━━━━━ RECORDS TO USE ━━━━━

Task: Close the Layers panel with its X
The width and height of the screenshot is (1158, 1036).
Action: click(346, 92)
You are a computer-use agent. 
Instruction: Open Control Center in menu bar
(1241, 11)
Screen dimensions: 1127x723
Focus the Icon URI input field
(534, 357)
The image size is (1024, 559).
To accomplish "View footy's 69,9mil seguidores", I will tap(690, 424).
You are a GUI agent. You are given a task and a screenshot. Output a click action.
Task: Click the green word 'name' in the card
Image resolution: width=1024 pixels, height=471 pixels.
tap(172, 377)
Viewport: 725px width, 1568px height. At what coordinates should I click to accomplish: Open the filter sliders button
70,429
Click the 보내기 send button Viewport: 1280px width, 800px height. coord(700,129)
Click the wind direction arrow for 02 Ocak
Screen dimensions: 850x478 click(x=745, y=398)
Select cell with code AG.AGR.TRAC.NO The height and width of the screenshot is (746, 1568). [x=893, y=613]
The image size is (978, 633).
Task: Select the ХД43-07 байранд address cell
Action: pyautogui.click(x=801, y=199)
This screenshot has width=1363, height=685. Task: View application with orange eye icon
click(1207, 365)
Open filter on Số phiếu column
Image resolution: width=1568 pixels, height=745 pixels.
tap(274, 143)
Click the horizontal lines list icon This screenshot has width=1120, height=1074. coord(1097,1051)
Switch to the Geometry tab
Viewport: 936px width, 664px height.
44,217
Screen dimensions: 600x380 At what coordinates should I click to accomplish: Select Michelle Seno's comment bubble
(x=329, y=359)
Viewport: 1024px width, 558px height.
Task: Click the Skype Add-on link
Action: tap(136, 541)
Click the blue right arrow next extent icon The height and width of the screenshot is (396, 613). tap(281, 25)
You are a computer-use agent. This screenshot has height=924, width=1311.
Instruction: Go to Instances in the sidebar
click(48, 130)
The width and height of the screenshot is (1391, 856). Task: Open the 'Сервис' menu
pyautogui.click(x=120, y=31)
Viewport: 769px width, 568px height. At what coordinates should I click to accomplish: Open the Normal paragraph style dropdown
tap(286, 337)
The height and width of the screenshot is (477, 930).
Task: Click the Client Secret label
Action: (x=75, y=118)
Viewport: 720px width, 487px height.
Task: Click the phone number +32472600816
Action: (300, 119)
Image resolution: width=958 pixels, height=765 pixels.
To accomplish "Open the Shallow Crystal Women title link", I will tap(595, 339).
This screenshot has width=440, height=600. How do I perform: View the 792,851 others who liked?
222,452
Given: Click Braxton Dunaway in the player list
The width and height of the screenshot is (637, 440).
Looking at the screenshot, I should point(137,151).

━━━━━

In the records above, which lines hold the string "computer"? Copy each one.

You are a computer-use agent. 
You are a computer-use agent. This screenshot has height=924, width=1311.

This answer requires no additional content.